§ **Work task**:
Write out the records below word for word, please.

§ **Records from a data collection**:
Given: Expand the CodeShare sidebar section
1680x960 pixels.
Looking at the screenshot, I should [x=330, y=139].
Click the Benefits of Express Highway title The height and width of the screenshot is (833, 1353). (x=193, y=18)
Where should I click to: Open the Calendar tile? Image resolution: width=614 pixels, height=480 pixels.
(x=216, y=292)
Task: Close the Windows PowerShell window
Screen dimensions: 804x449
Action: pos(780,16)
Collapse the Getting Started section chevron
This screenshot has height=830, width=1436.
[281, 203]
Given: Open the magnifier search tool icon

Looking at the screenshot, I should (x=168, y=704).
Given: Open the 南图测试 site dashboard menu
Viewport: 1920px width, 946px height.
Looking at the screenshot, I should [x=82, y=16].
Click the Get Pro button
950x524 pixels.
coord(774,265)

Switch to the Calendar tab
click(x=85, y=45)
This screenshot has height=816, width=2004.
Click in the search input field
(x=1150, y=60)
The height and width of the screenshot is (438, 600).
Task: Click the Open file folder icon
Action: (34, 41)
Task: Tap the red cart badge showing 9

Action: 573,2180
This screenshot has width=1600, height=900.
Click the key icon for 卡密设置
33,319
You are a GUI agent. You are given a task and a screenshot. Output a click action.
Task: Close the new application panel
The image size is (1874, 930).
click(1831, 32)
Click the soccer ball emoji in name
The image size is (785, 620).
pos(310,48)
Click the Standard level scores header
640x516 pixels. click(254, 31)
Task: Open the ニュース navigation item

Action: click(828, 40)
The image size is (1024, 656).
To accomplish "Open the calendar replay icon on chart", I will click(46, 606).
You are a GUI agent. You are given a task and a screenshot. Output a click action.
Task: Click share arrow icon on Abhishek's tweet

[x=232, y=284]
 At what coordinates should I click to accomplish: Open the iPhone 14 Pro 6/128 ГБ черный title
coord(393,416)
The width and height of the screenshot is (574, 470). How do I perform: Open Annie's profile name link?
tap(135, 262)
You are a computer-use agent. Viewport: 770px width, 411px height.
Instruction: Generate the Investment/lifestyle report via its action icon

§ **Exercise result**:
Given: Expand the CodeShare sidebar section
1680x960 pixels.
Looking at the screenshot, I should [x=330, y=139].
Click the Benefits of Express Highway title The height and width of the screenshot is (833, 1353). (x=193, y=18)
Where should I click to: Open the Calendar tile? Image resolution: width=614 pixels, height=480 pixels.
(x=216, y=292)
Task: Close the Windows PowerShell window
Screen dimensions: 804x449
Action: pos(780,16)
Collapse the Getting Started section chevron
This screenshot has height=830, width=1436.
[281, 203]
Given: Open the magnifier search tool icon

Looking at the screenshot, I should (x=168, y=704).
Given: Open the 南图测试 site dashboard menu
Viewport: 1920px width, 946px height.
Looking at the screenshot, I should [x=82, y=16].
Click the Get Pro button
950x524 pixels.
coord(774,265)

Switch to the Calendar tab
click(x=85, y=45)
This screenshot has height=816, width=2004.
Click in the search input field
(x=1150, y=60)
The height and width of the screenshot is (438, 600).
Task: Click the Open file folder icon
Action: (34, 41)
Task: Tap the red cart badge showing 9

Action: 573,2180
This screenshot has width=1600, height=900.
Click the key icon for 卡密设置
33,319
You are a GUI agent. You are given a task and a screenshot. Output a click action.
Task: Close the new application panel
The image size is (1874, 930).
click(1831, 32)
Click the soccer ball emoji in name
The image size is (785, 620).
pos(310,48)
Click the Standard level scores header
640x516 pixels. click(254, 31)
Task: Open the ニュース navigation item

Action: click(828, 40)
The image size is (1024, 656).
To accomplish "Open the calendar replay icon on chart", I will click(46, 606).
You are a GUI agent. You are given a task and a screenshot. Output a click action.
Task: Click share arrow icon on Abhishek's tweet

[x=232, y=284]
 At what coordinates should I click to accomplish: Open the iPhone 14 Pro 6/128 ГБ черный title
coord(393,416)
The width and height of the screenshot is (574, 470). How do I perform: Open Annie's profile name link?
tap(135, 262)
You are a computer-use agent. Viewport: 770px width, 411px height.
Instruction: Generate the Investment/lifestyle report via its action icon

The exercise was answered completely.